Luísa, estou sem palavras (quase)... Fiquei muito contente por, com a minha simples leitura ter provocado tudo isto que dizes em ti, autora. Penso que seja um sinal de ter interpretado as tuas palavras com a intenção com que as escreveste. Estou comovida agora, com o que li, da mesma forma que, muitas vezes, me comovo a dizer-te.

Um beijo um tanto fungado (estou mesmo a ficar velha) e sabes que podes contar comigo quando o desejares.

Mar Arável disse...

Que belo

E eu aqui tão perto

Andarilhus disse...

Foi de facto uma associação de criativos factores que gerou momento tão bem tratado, na palavra, na entoação sentida da palavra e na musicalidade bem ritmada da palavra...
Gostei muito de lá ter estado. ;)
Parabéns a todos!!!!

Andarilhus

Donagata disse...

Obrigada pela parte que a mim me coube.

mar arável, dia 10 estaremos em Lisboa.
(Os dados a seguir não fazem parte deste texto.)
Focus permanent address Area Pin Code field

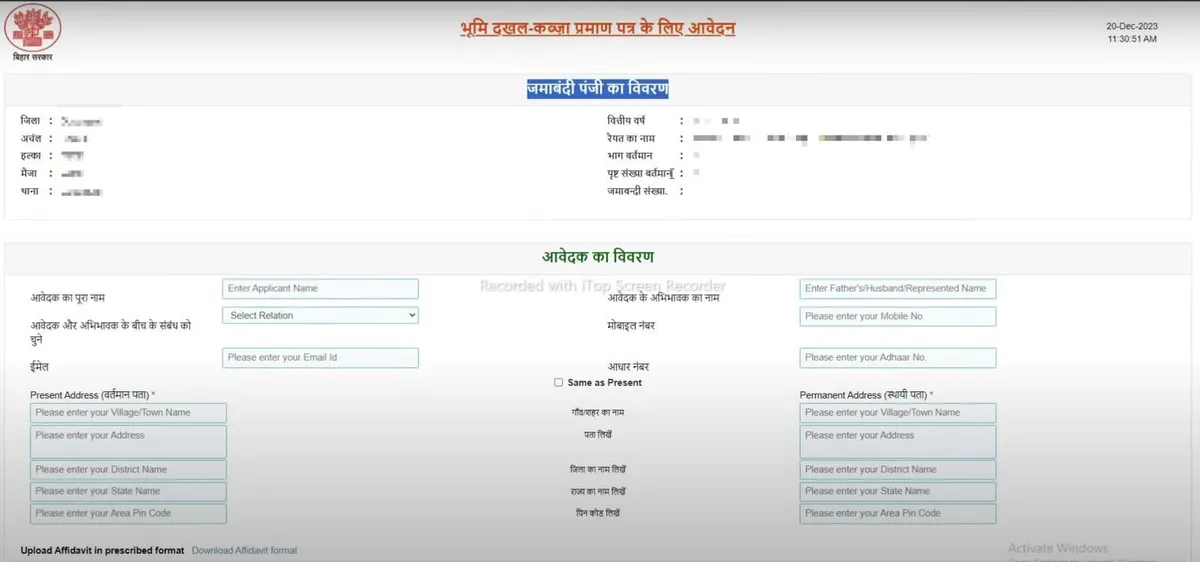coord(897,513)
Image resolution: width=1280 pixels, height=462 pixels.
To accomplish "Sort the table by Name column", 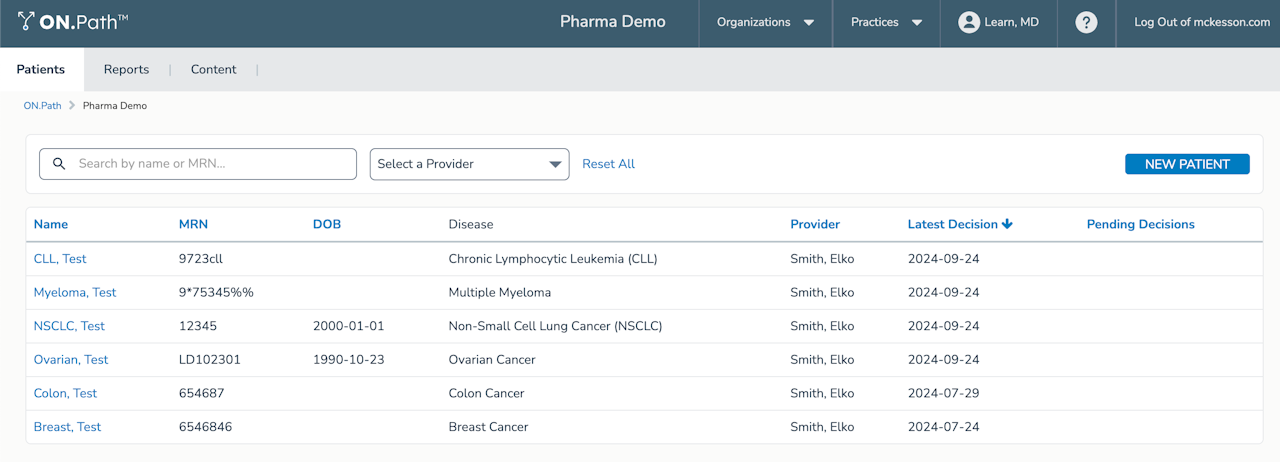I will (51, 224).
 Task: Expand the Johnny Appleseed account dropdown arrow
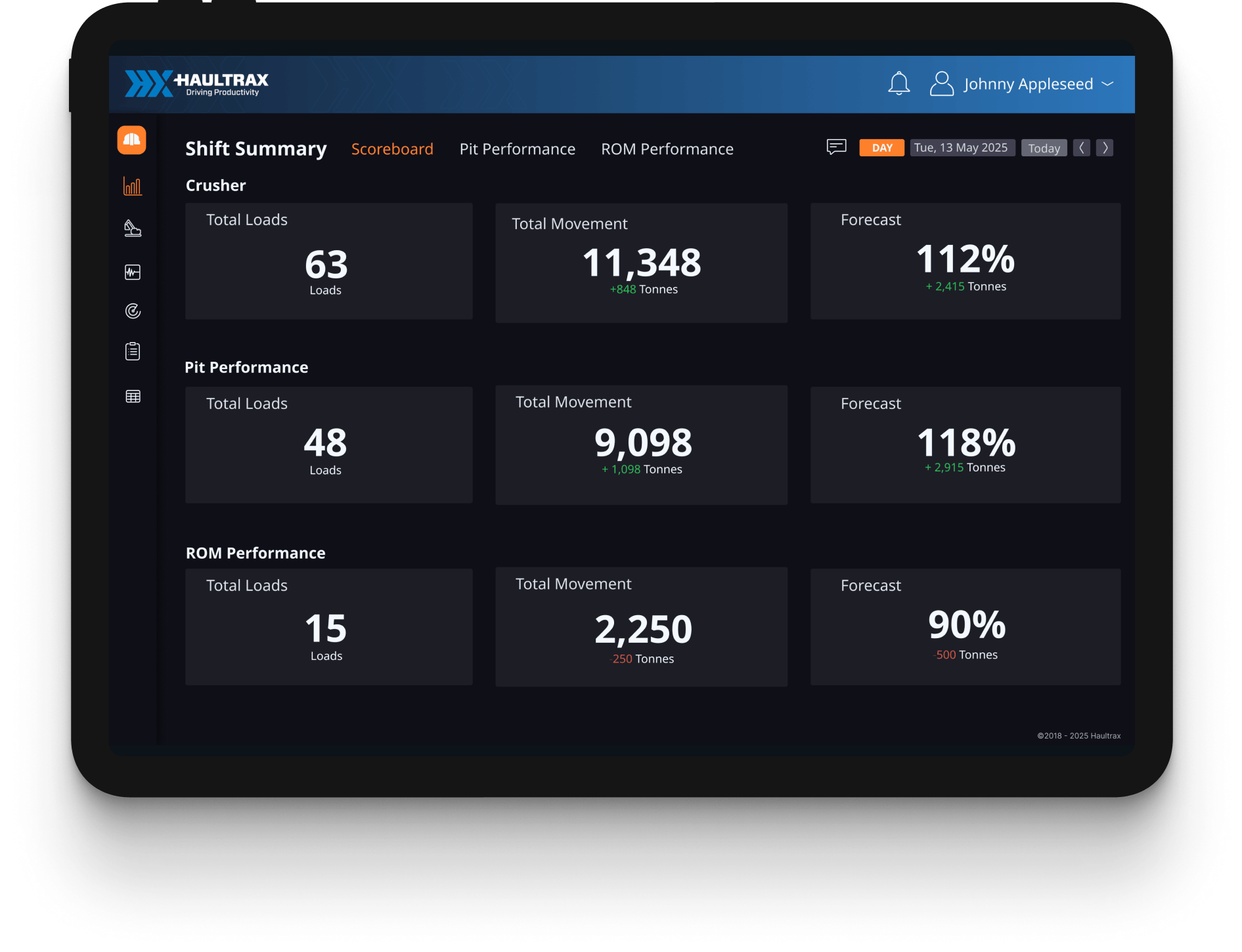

Aí, sim, será perto. Gostaria de o ver lá...

Anónimo disse...

Apetece-me correr. Correr, correr, correr... apetece-me não parar até o meu corpo rebentar...

Porque será que adorei este poema?

Donagata disse...

Porque é bom.

Anónimo disse...

Parcialmente certo: porque correu ao dizê-lo! ;)

BlueVelvet disse...

E como eu gostaria de te ter ouvido.
Sublime!
Beijinhos

Donagata disse...

Blue Velvet!!!! E como eu gostaria de a ver por aqui!

Beijos. Muitos.

Irene Moreira disse...

Cheguei bem de mansinho aqui em seu cantinho através da Wallarte. Muito tímida após ler sua postagem onde fala do Ponto de Cruz, compreendo sua citação e confesso que pouco vi ,mas o pouco que li me encantou e voltarei com mais calma para degustar as suas postagens. Falar na cidade do Porto e em Portugal me leva as minhas origens e só a Wall para descrever com tamanha riqueza. Parabéns e Beijos

BCas disse...

O poema é belo, a música arrepiante, e fico a imaginar uma leitura com este fundo, no encantador acento da língua portuguesa,que é tão melodioso.
Se um dia meus caminhos me levarem a Portugal certamente procurarei uma destas salas de leitura.Beijocas

Tais Luso de Carvalho disse...

Lindo poema! Deixei-me me levar de tal maneira que ao terminar me sentí um pouco ansiosa. É um grito de angústia. Quando há uma ligação entre o poeta e o leitor é porque o poema cumpriu seu papel, não.

beijos
tais luso

Donagata disse...

É isso mesmo que sinto ao lê-lo, um grito de angústia que me comove.